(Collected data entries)
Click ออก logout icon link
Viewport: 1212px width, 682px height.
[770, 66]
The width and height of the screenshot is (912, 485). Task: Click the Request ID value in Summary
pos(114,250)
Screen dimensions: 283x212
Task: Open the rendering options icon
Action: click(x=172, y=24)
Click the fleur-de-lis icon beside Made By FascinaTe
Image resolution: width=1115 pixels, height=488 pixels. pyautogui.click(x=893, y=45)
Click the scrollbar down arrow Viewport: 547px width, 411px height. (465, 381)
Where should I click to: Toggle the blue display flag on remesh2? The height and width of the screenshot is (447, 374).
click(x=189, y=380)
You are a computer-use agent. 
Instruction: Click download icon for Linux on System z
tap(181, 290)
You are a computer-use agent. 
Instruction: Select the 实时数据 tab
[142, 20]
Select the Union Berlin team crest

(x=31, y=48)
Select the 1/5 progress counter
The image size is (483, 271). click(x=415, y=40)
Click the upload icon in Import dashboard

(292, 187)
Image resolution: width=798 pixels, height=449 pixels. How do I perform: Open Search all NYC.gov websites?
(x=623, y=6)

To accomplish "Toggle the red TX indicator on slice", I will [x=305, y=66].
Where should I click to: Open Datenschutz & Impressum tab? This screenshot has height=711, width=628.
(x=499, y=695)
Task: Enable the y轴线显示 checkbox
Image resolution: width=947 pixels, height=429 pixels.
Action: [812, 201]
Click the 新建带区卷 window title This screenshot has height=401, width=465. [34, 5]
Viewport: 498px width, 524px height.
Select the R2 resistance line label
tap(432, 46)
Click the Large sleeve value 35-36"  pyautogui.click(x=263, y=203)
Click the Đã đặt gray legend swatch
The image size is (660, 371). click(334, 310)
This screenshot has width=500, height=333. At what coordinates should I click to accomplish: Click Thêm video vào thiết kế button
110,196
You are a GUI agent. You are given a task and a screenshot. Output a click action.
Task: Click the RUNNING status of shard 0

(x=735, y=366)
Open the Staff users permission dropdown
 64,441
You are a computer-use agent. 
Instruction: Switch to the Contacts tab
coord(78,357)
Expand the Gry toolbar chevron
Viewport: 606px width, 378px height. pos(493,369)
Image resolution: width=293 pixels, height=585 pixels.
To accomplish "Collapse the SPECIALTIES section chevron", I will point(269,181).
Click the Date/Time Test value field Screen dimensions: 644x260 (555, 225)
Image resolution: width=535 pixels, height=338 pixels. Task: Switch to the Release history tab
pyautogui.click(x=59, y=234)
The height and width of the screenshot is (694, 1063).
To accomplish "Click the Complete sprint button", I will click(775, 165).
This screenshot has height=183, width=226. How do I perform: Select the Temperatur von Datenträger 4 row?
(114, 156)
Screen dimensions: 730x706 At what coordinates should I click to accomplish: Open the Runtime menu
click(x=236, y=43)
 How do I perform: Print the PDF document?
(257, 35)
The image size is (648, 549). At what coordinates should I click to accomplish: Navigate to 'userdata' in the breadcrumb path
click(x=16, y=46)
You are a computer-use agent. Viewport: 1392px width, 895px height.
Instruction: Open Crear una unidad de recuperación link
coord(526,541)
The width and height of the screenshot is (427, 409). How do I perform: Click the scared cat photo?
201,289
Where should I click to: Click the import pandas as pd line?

» TASK ITEM
Repeat every record above. Each one must match exactly.

» ANSWER BELOW
Click ออก logout icon link
Viewport: 1212px width, 682px height.
[770, 66]
The width and height of the screenshot is (912, 485). Task: Click the Request ID value in Summary
pos(114,250)
Screen dimensions: 283x212
Task: Open the rendering options icon
Action: click(x=172, y=24)
Click the fleur-de-lis icon beside Made By FascinaTe
Image resolution: width=1115 pixels, height=488 pixels. pyautogui.click(x=893, y=45)
Click the scrollbar down arrow Viewport: 547px width, 411px height. (465, 381)
Where should I click to: Toggle the blue display flag on remesh2? The height and width of the screenshot is (447, 374).
click(x=189, y=380)
You are a computer-use agent. 
Instruction: Click download icon for Linux on System z
tap(181, 290)
You are a computer-use agent. 
Instruction: Select the 实时数据 tab
[142, 20]
Select the Union Berlin team crest

(x=31, y=48)
Select the 1/5 progress counter
The image size is (483, 271). click(x=415, y=40)
Click the upload icon in Import dashboard

(292, 187)
Image resolution: width=798 pixels, height=449 pixels. How do I perform: Open Search all NYC.gov websites?
(x=623, y=6)

To accomplish "Toggle the red TX indicator on slice", I will [x=305, y=66].
Where should I click to: Open Datenschutz & Impressum tab? This screenshot has height=711, width=628.
(x=499, y=695)
Task: Enable the y轴线显示 checkbox
Image resolution: width=947 pixels, height=429 pixels.
Action: [812, 201]
Click the 新建带区卷 window title This screenshot has height=401, width=465. [34, 5]
Viewport: 498px width, 524px height.
Select the R2 resistance line label
tap(432, 46)
Click the Large sleeve value 35-36"  pyautogui.click(x=263, y=203)
Click the Đã đặt gray legend swatch
The image size is (660, 371). click(334, 310)
This screenshot has width=500, height=333. At what coordinates should I click to accomplish: Click Thêm video vào thiết kế button
110,196
You are a GUI agent. You are given a task and a screenshot. Output a click action.
Task: Click the RUNNING status of shard 0

(x=735, y=366)
Open the Staff users permission dropdown
 64,441
You are a computer-use agent. 
Instruction: Switch to the Contacts tab
coord(78,357)
Expand the Gry toolbar chevron
Viewport: 606px width, 378px height. pos(493,369)
Image resolution: width=293 pixels, height=585 pixels.
To accomplish "Collapse the SPECIALTIES section chevron", I will point(269,181).
Click the Date/Time Test value field Screen dimensions: 644x260 (555, 225)
Image resolution: width=535 pixels, height=338 pixels. Task: Switch to the Release history tab
pyautogui.click(x=59, y=234)
The height and width of the screenshot is (694, 1063).
To accomplish "Click the Complete sprint button", I will click(775, 165).
This screenshot has height=183, width=226. How do I perform: Select the Temperatur von Datenträger 4 row?
(114, 156)
Screen dimensions: 730x706 At what coordinates should I click to accomplish: Open the Runtime menu
click(x=236, y=43)
 How do I perform: Print the PDF document?
(257, 35)
The image size is (648, 549). At what coordinates should I click to accomplish: Navigate to 'userdata' in the breadcrumb path
click(x=16, y=46)
You are a computer-use agent. Viewport: 1392px width, 895px height.
Instruction: Open Crear una unidad de recuperación link
coord(526,541)
The width and height of the screenshot is (427, 409). How do I perform: Click the scared cat photo?
201,289
Where should I click to: Click the import pandas as pd line?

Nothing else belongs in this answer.